Mittwoch, 7. Juli 2021

Schodl - 10 Jahre zu spät (2020)

 

10 Jahre zu spät (2020)

 Wiener Popformation, die Genres mischt, Populismus kritisiert und auch mal auf Japanisch singt. Ihr Debütalbum „10 Jahre zu spät“ erscheint am 11. September beim Wiener Label soda. mit himbeer records.

„10 Jahre zu spät“ ist ein Status Quo der nicht-mehr-20er, die immer noch nicht mit beiden Beinen im Leben stehen. Das Verschwimmen der eigenen Jugend, das immer noch Unverstandensein und der bleibende Wunsch, die Welt zu verändern.

Aber wie soll sich denn das ausgehen? Wer beschließt denn mit 30 Musik zu machen? Davon kann ja keiner leben, wo ist denn da der Leistungsgedanke?

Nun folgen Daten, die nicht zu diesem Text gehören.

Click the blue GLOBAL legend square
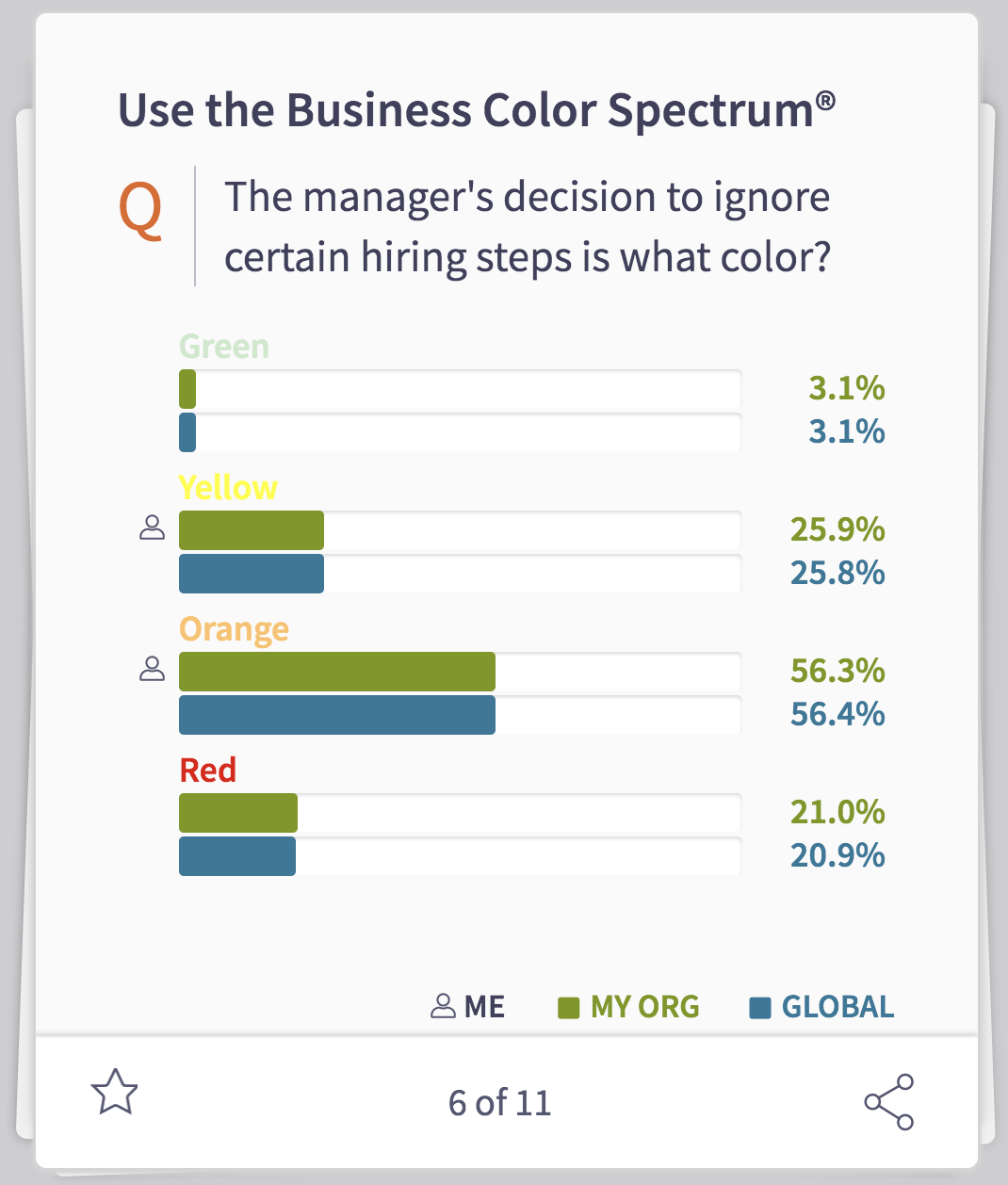The image size is (1008, 1185). click(759, 1006)
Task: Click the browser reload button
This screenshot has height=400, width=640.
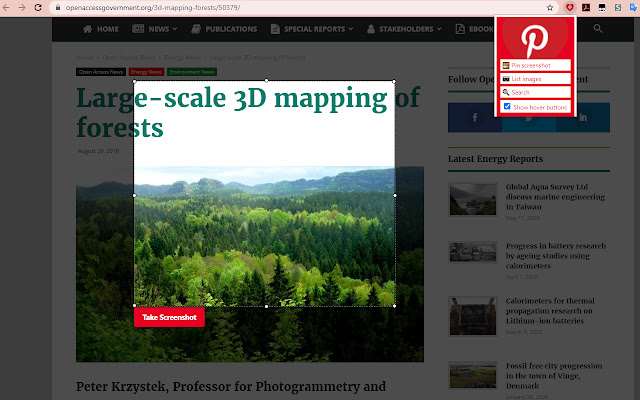Action: (x=38, y=7)
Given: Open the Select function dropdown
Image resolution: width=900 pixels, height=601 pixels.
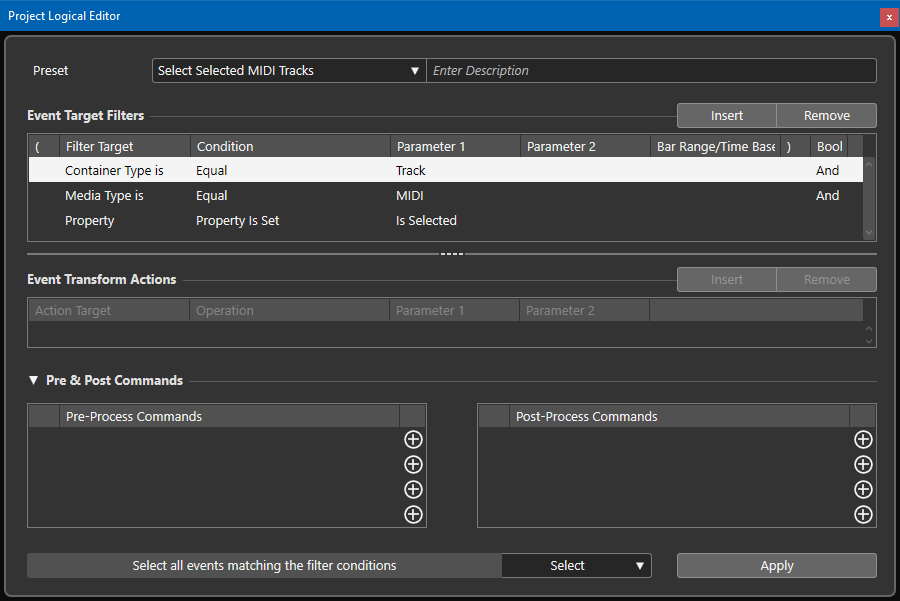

Sänger und Songwriter Gerald Schodl beobachtet den Zynismus der österreichischen Gesellschaft aus seiner Schneekugel heraus. Die Mitte der Welt, das Chaos des normalen Lebens, wird zum Spielplatz für Schodl. Im Debütalbum „10 Jahre zu spät“ mischt sich Gesellschaftskritik mit buntem Popgewand, Retro-Synths mit Dialekttexten, Selbstzweifel mit Mitsing-Refrains. Gemeinsam mit Roland Vogl (Die Wödmasta) als Produzent schaffen Schodl einen bunten Albumsound, der trotzdem mit dem Argen spielt.

Ego-Trips, Abhängigkeiten, zu wenig Solidarität, zu viel Populismus – der Zustand der Gesellschaft ist ein zu Kritisierender. Schodl schafft es, die Fratzen hinter dem Spaß zu entlarven – ohne dabei den Humor zu verlieren.